Сестрица несколько замешкалась с ответом. Я воспользовалась паузой, чтобы подать голос. Раньше сестра меня безнаказанно шпыняла, и я не смела возражать. Но теперь мы с Володькой составляли мощную оппозицию и, случалось, одерживали победу над деспотом.

— Тебе, как и многим обывателям, Ида кажется ненормальной. Не спорь, это так. Но объясни, по каким критериям вы делите людей на нормальных и ненормальных?

В моем голосе поневоле прорывалось возмущение — терпеть не могу снобов, особенно если для чувства превосходства над другими нет никаких оснований.

— Да, какие критерии, голубушка? — поддержал меня Володька.

Он тоже терпеть не мог Люськино высокомерие и всегда выступал против деления человечества на орлов и мошек, героев и неудачников. Для Люси это деление было очевидным. Она пила чай и посмеивалась над нами.

— Какие критерии? Одного взгляда достаточно, чтобы понять: у твоей бабульки Шапокляк давно поехала крыша. И почему это тебя так задевает? Дружи с кем хочешь, — снисходительно позволила мне сестра.

Прихватив свою чашку, она удалилась к телевизору, в знак того, что ее утомила эта бессмысленная дискуссия. К тому же Люся никогда не

пропускала новостей.

— Интересно, какой будешь ты в семьдесят пять лет? — крикнула я ей вдогонку. — Уверена, сытые, слишком нормальные обыватели станут подхихикивать над смешной нелепой старушенцией.

Люська вернулась, чтобы поставить меня на место:

— Я буду благообразной, деловитой, чистенькой старушкой с ясным умом. Если доживу, конечно.

Какая самоуверенность! Мы с Володей переглянулись, как два заговорщика, и он тихо сказал:

— Интересно, как бы она определила Родиона? Нормальный он или не очень?

Володя как-то застал у меня нового знакомого, и я их познакомила. После этого зять почему-то совершенно успокоился за мое будущее. Родион ему понравился: надежный, спокойный и мудрый. По-видимому, много переживший. Да еще доктор.

Меня насмешило, что зять сразу же увидел в нас пару.

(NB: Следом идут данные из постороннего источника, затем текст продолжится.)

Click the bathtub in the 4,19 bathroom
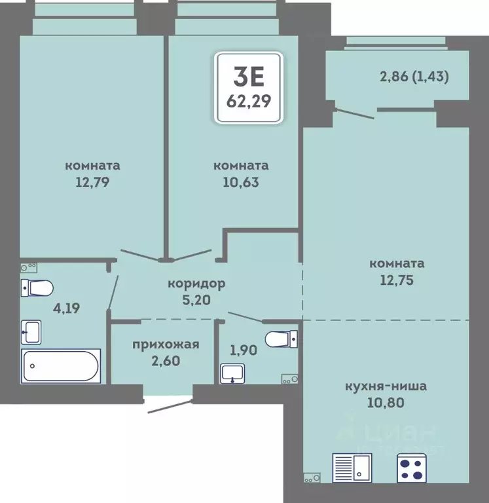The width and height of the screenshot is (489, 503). click(61, 366)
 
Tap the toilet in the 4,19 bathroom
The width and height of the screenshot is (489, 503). click(37, 288)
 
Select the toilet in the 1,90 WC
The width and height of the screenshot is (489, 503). click(281, 339)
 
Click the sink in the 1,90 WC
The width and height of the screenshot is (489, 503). click(232, 373)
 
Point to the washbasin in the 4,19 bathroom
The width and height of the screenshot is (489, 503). click(31, 332)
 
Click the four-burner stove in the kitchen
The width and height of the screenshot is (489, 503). click(412, 468)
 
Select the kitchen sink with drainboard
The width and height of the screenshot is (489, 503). click(352, 468)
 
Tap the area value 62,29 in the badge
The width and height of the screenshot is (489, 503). click(249, 102)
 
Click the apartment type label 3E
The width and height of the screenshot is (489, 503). click(249, 77)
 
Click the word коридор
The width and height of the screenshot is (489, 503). click(196, 283)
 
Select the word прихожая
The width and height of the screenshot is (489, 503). click(166, 345)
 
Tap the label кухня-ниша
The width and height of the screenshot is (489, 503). click(386, 386)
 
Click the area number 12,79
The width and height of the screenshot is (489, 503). click(92, 182)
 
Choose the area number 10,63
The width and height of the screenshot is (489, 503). click(241, 182)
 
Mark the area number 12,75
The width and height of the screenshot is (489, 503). click(397, 280)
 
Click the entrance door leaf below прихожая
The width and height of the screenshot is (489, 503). click(170, 406)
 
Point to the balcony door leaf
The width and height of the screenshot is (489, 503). click(354, 114)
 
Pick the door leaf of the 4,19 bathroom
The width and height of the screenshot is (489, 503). click(113, 293)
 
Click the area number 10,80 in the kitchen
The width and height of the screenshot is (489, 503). click(386, 402)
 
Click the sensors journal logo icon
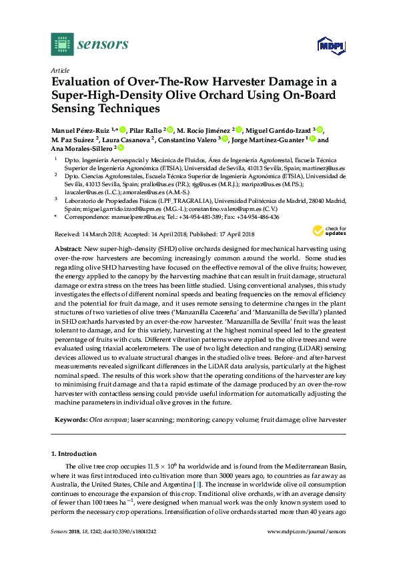[61, 45]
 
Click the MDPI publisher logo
[331, 45]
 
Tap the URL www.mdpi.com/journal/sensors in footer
[306, 531]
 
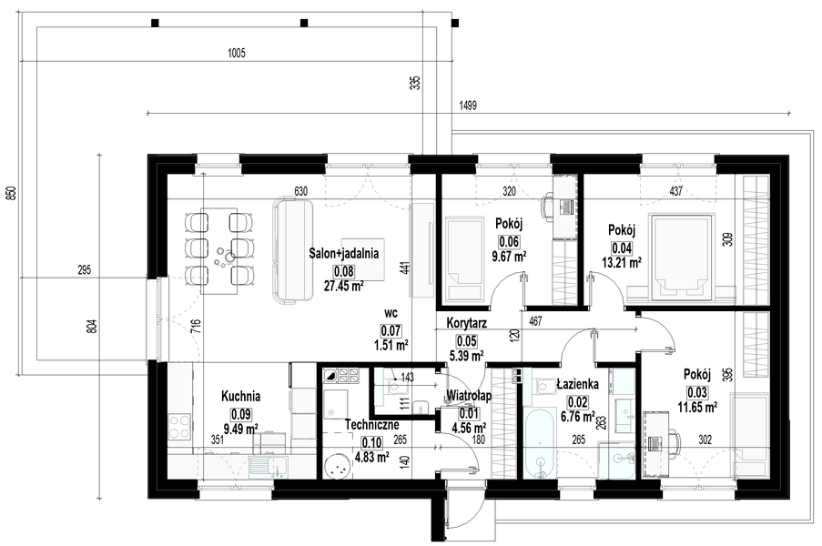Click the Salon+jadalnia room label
pos(344,254)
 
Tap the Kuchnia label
pos(240,396)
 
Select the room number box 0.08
pos(344,271)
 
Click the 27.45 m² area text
pos(344,286)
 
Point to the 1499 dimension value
pos(468,106)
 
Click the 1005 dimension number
pos(237,53)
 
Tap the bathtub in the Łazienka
pos(540,443)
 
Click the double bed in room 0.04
pos(681,257)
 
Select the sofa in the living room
pos(292,250)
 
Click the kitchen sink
pos(268,465)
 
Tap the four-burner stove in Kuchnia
pos(180,426)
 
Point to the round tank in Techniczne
pos(336,466)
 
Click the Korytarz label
pos(467,323)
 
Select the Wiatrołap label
pos(468,396)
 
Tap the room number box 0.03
pos(697,392)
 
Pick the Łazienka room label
pos(578,384)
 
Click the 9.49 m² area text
pos(240,430)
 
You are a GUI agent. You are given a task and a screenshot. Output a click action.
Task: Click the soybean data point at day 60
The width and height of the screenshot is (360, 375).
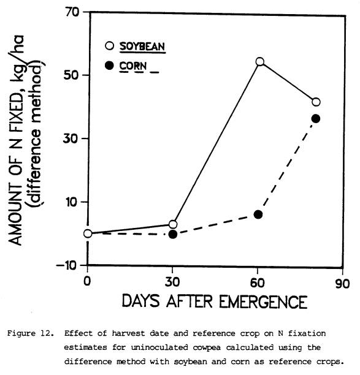[x=260, y=62]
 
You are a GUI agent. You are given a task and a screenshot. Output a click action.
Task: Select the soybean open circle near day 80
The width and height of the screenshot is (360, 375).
[x=316, y=102]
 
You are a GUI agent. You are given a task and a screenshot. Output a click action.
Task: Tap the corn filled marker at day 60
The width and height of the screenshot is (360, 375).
[x=258, y=214]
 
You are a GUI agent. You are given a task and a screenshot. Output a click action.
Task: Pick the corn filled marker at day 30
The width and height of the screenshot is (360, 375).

Причем очень гармоничную. «Это то, что тебе нужно», — сразу же заявил он. А я даже не видела в Родионе поклонника. Так, прибился случайный человек. Наверное, очень одинокий, стосковавшийся по общению, одуревший от своих унылых клиентов, разучившихся говорить о чем-либо, кроме болячек.

— Боюсь, что она и Родиона сочтет типом подозрительным, — тоже вполголоса отвечала я Володьке. — Во-первых, потому, что он мой приятель. Во-вторых, нормальный здравомыслящий мужик не остановил бы машину и не согласился отвезти к ветеринару раненую дворовую собачонку.

Вернулась Люся с пустой чашкой. Озабоченная, брови сдвинуты. Новости преподнесли ей что-то неприятное, не соответствующее ее представлениям о правильном ходе вещей. Но и про нас она не забыла:

— Сплетничаете за моей спиной, перемываете мне кости? Интриганы несчастные! Кстати, кто такой Родион? Я ясно слышала это имя. Еще один новый друг? Боже упаси! Наверное, бомж или неприкаянный сосед, пьющий, трижды разведенный, с утра выклянчивающий десятку на опохмелку.

— Все узнаешь в свое время, — с таинственным видом пообещал Володя. — Тебя ожидает приятный сюрприз.

Давно в разгаре весна, апрель. За это время Родион дважды возил меня в консерваторию, и каждую неделю мы бывали с ним на выставках. Я перестала бояться выходов в свет, на люди. Пустые музейные залы действовали на меня благотворно, успокаивали и понемногу приучали к жизни.

На этот раз на Крымском не было особо выдающейся выставки, просто экспонировались молодые художники. Мы обошли несколько залов. Устали ноги, а глаза выхватили из хаоса и пестроты только два-три полотна. Мы сели отдохнуть на желтый плюшевый диван, и я с легким разочарованием произнесла:

— Знаете, что меня больше всего угнетает? Обилие перепевов чужого. Пускай будет маленький, слабый, но свой голос.

— Так было всегда. Представьте себе, что все эти художники, почти две дюжины, вдруг заговорили своими, звучными, неподражаемыми голосами — да мы бы оглохли!

Родион, в отличие от меня, никогда не разочаровывался, но и не восхищался. Он все воспринимал спокойно, как должное. Иногда защищал от моих нападок какого-нибудь живописца, впавшего в модернистский маразм: каждый самовыражается как может. Слегка посмеивался над моими традиционными вкусами. Я любила Маковского, Родион его, кажется, не любил. Когда ему что-то нравилось, у него теплели глаза. Это я давно заметила.